Summaries of some of the recent Full Court of the Family Court of Australia Decisions – May 2018


  • Molloy & Reid [2018] FamCAFC 89

    11 May 2018

    FAMILY LAW – APPEAL – CHILDREN – International relocation – Where the mother was not permitted to relocate with the children from Queensland to New Zealand – Whether the primary judge erred in creating a “checklist” of issues and by reciting dicta in Morgan & Miles (2007) FLC 93-343 – Deiter & Deiter [2011] FamCAFC 82 and MRR v GR (2010) 240 CLR 461 considered – Held there was no error in the primary judge paraphrasing the law or developing a list of issues with the assistance of the parties – Jurchenko & Foster (2014) FLC 93-598 considered – Held primary judge had regard to s 65DAA(5) and the essential basis on which his decision rested could be understood – No error in the attribution of weight to the father’s behaviour – The primary judge’s focus upon and findings regarding the “diminishment” of the children’s relationship with the father did not amount to error – Held the mother’s case did not fail because she did not present “compelling reasons” for relocation – Where the primary judge was satisfied that the children would maintain a “meaningful relationship” with both parents if the relocation was permitted but found the father’s proposal was in the best interests of the children – Held the primary judge evaluated the benefits and detriments associated with relocation and did not treat the appellant mother’s fall-back position as a “proposal” – U v U (2002) 211 CLR 238 considered – Appeal dismissed – Timetable set out for the filing of costs submissions.

    FAMILY LAW – APPEAL – Cross appeal – Discrete issue concerning a notation to an order – Held no error and therefore no basis to amend the notation – Cross appeal dismissed.

  • Merritt & Merritt [2018] FamCAFC 88

    10 May 2018

    FAMILY LAW – APPEAL – CHILD ABUSE – Unacceptable risk of sexual assault and emotional harm – Findings of fact – Adequacy of reasons – Appeal allowed.

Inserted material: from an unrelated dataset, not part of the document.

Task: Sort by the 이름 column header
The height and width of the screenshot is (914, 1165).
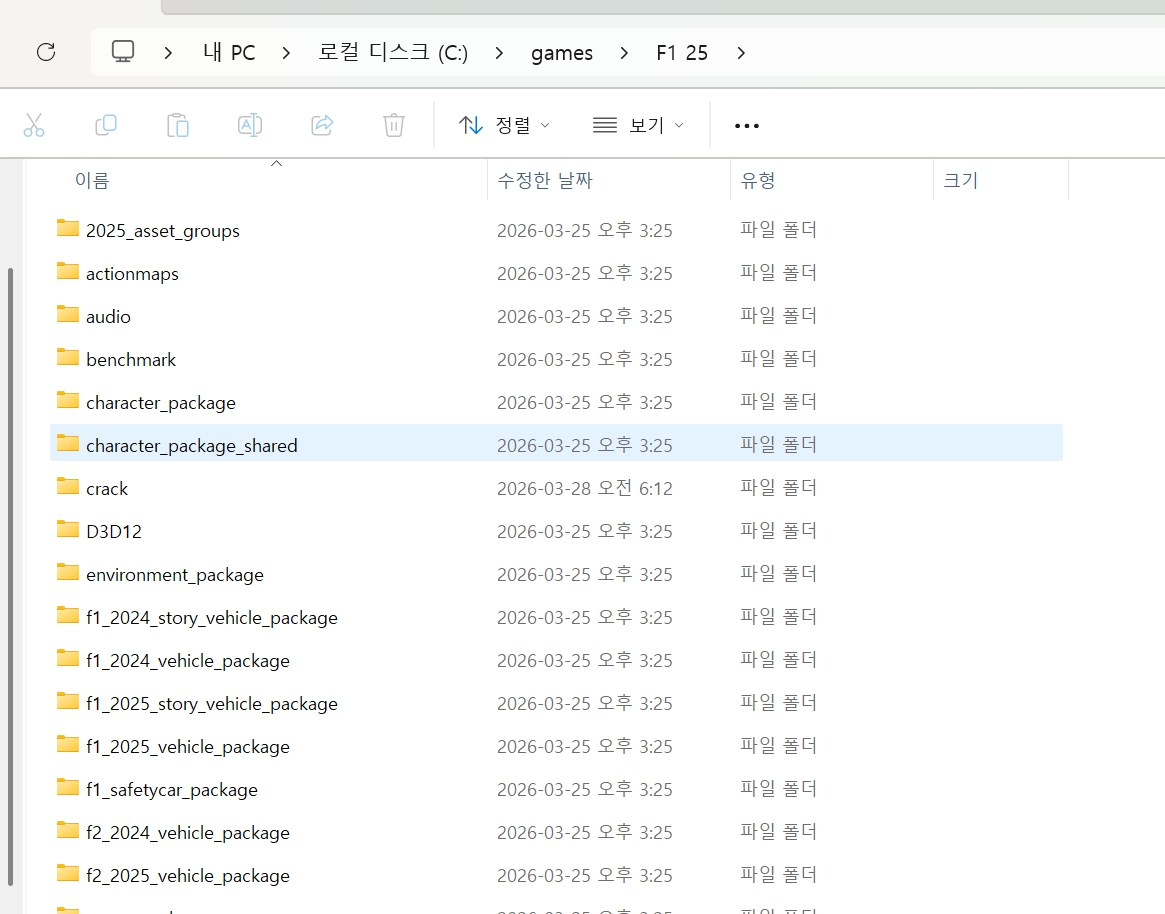Action: point(92,180)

    FAMILY LAW – APPEAL – COSTS – Application for costs dismissed – Costs certificates issued pursuant to the Federal Proceedings (Costs) Act 1981 (Cth).

  • Malcher & Malcher (No. 2) [2018] FamCAFC 87

    11 May 2018

    FAMILY LAW – APPEAL – PRACTICE AND PROCEDURE – Oral application for an adjournment of the appeal hearing – Where the husband gave no adequate reason for seeking an adjournment – Application for adjournment refused – Oral application to amend the Notice of Appeal to add a ground of appeal – Where the husband’s proposed ground of appeal was raised only vaguely in his Summary of Argument – Application refused.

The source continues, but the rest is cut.